I have learned, however, that sitting on the sidelines critiquing graduation addresses is far easier than writing one. It reminds me of comments made by many television game show participants. They watch the program from the comfort of their home (or dorm room) and are private geniuses. However, when they are selected to do the real thing and actually appear on national television, many private geniuses become public idiots. As I began to ponder what I actually would say, the fear of becoming a “public idiot” fell over me.

I had thought for years that if I had an opportunity to make a commencement address, I would talk about “the great questions of life.” There are several significant questions that virtually every human must answer in their lifetime.
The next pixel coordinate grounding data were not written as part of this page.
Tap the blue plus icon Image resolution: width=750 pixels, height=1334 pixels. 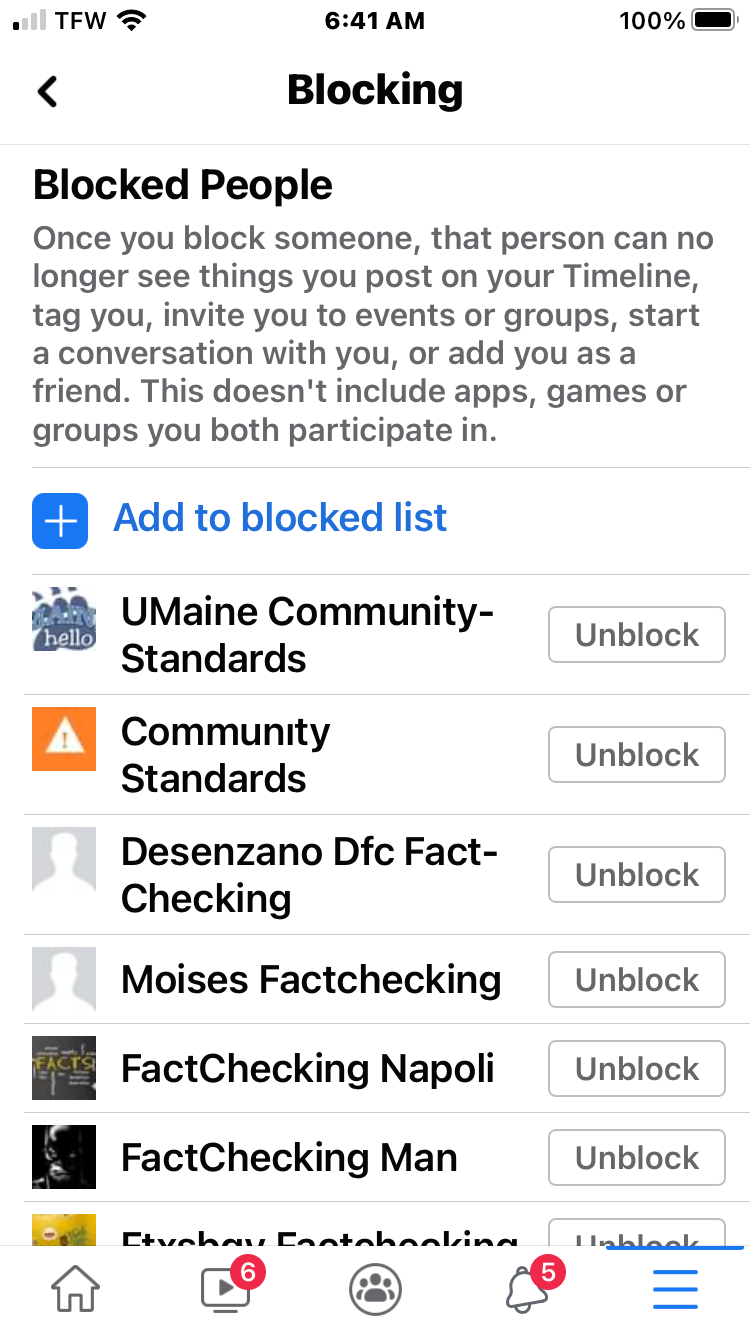tap(60, 520)
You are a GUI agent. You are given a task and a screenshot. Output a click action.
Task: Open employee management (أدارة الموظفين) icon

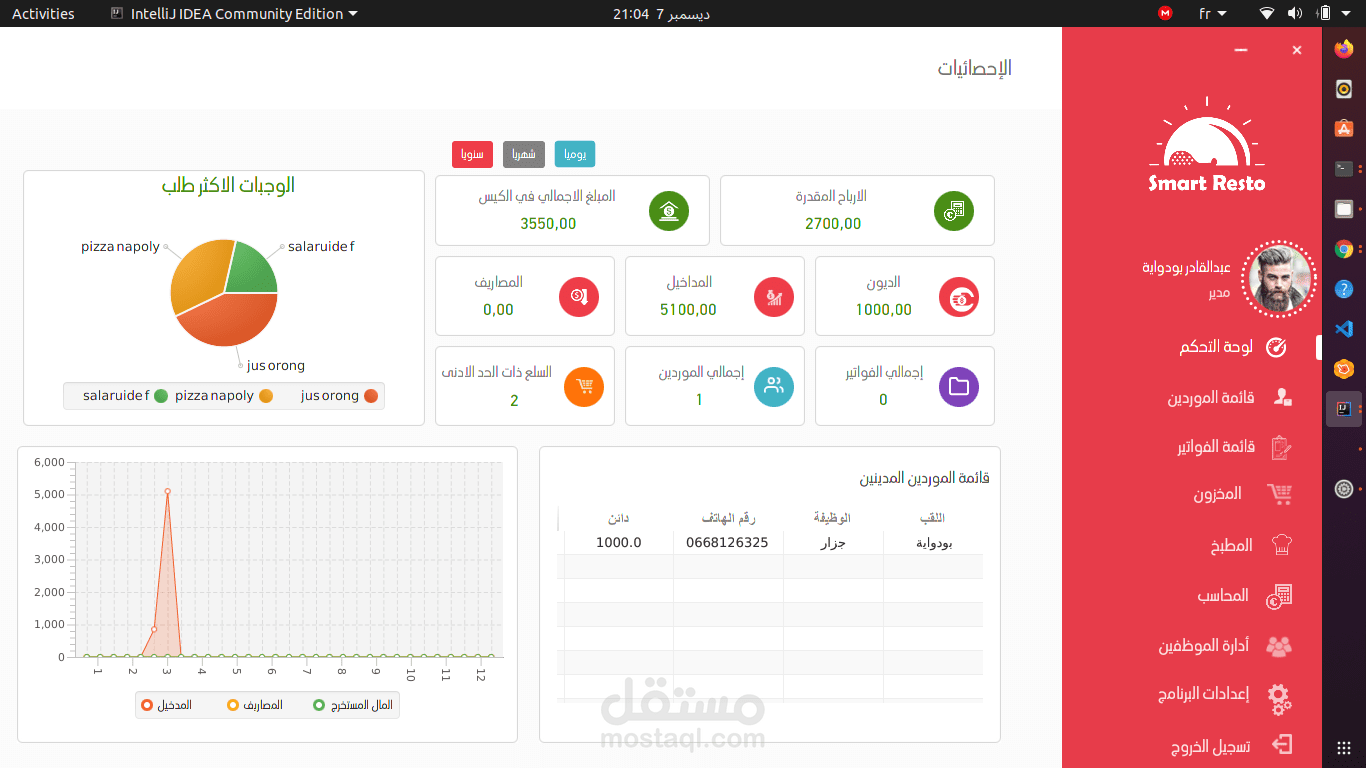tap(1281, 645)
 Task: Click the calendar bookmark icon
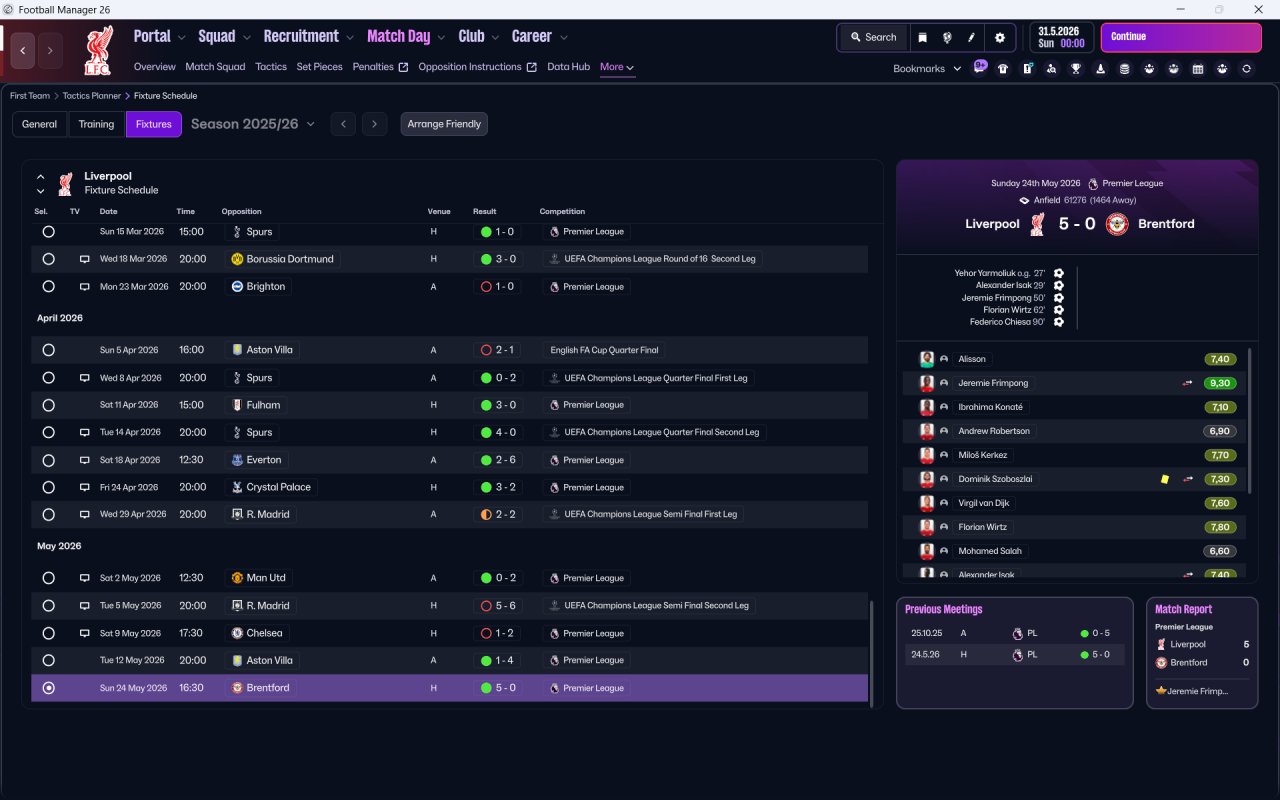1198,69
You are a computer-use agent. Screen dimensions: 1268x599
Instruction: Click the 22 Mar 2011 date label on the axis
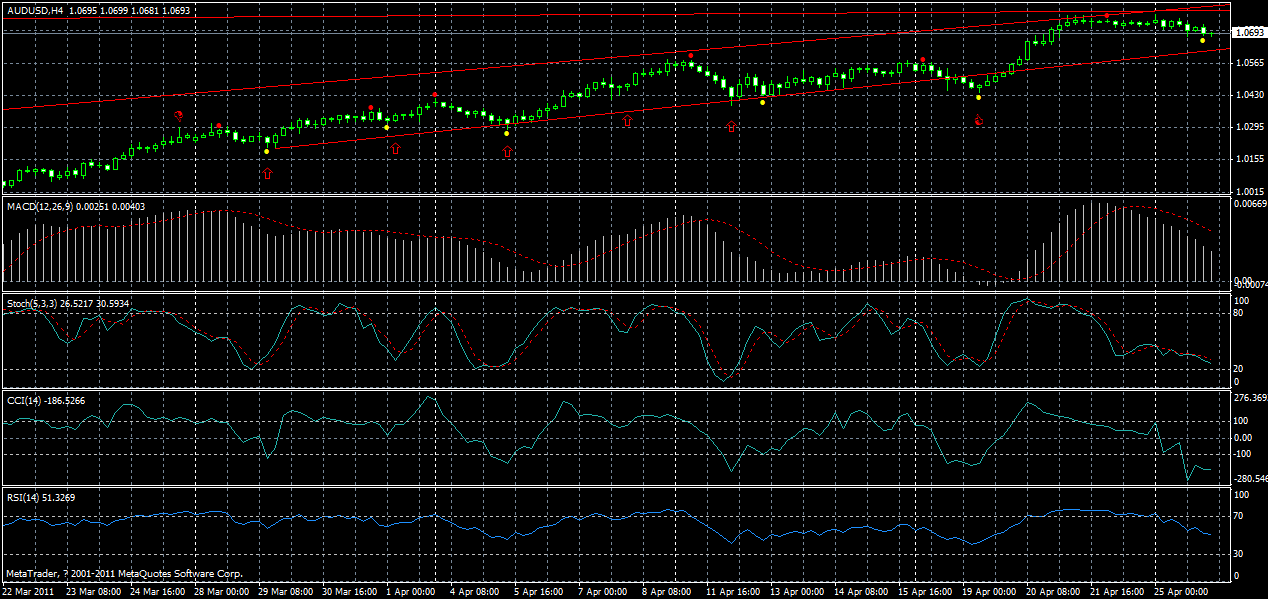tap(36, 590)
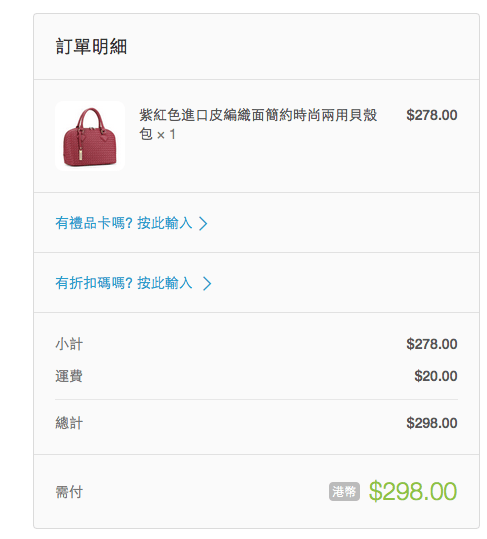The height and width of the screenshot is (539, 487).
Task: Click the 小計 subtotal label
Action: click(69, 344)
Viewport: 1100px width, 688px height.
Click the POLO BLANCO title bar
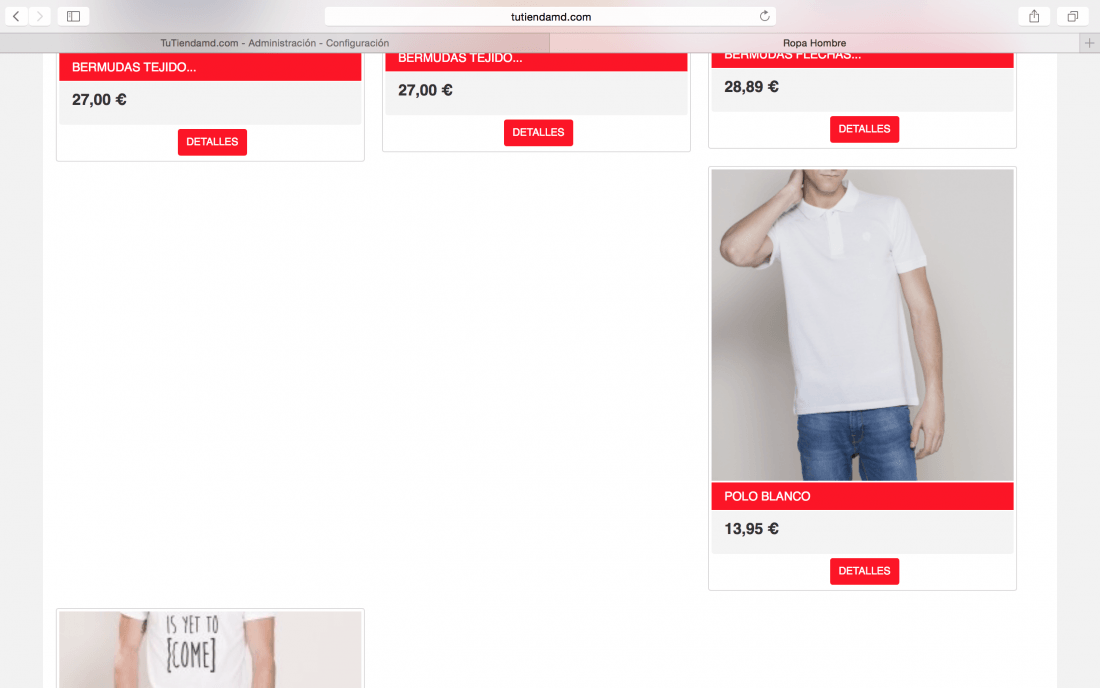point(862,496)
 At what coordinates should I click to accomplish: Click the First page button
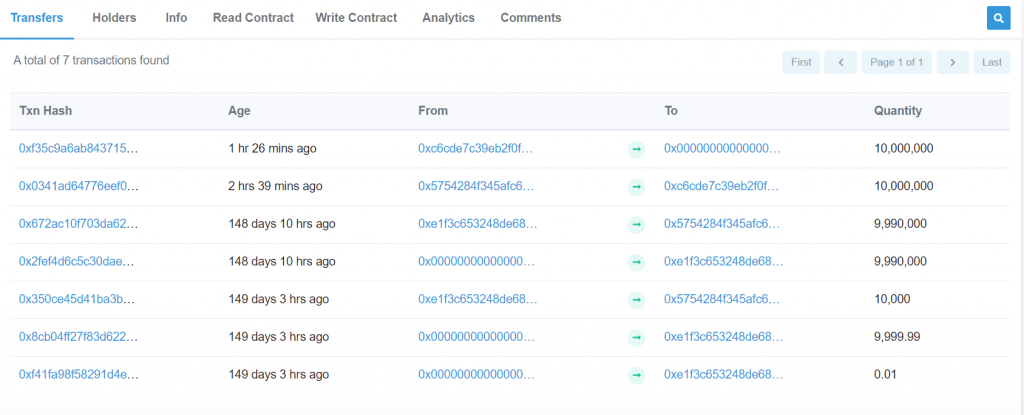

How they answer them will largely shape their future actions. So, when I was asked to perform this honor, my mind immediately flew there, a safe place where I had previously invested some time and thought. However, as I thought and prayed about it, that just didn’t seem to be the right message.

Later, as I thought about Residential College, I thought about the issues of “freedom and order.” As a political scientist, those are concepts with which I am familiar. In both my Political Issues class and my Intro to Public Policy class, we discuss the meanings, the importance, and the natural conflict between those two concepts. RC is certainly representative of that conflict. We exist within a relatively ordered university, yet we frequently push those university boundaries to see to what extent RC can bend or break them. I doubt there is a group of UNCG students with more freedom than RC students. Yet, if we were honest, we would have to admit that RC students, both historical and current, can be frequent abusers of that freedom, sometimes encouraging others to implement more order. But regardless of the applicability, that just didn’t seem right either. In fact, at a lunch meeting just this past Friday, Paul asked me if I would have a speech title by Monday so he could put it in the program. I indicated to Paul that we would all be lucky if I had a speech by Tuesday, much less a title by Monday!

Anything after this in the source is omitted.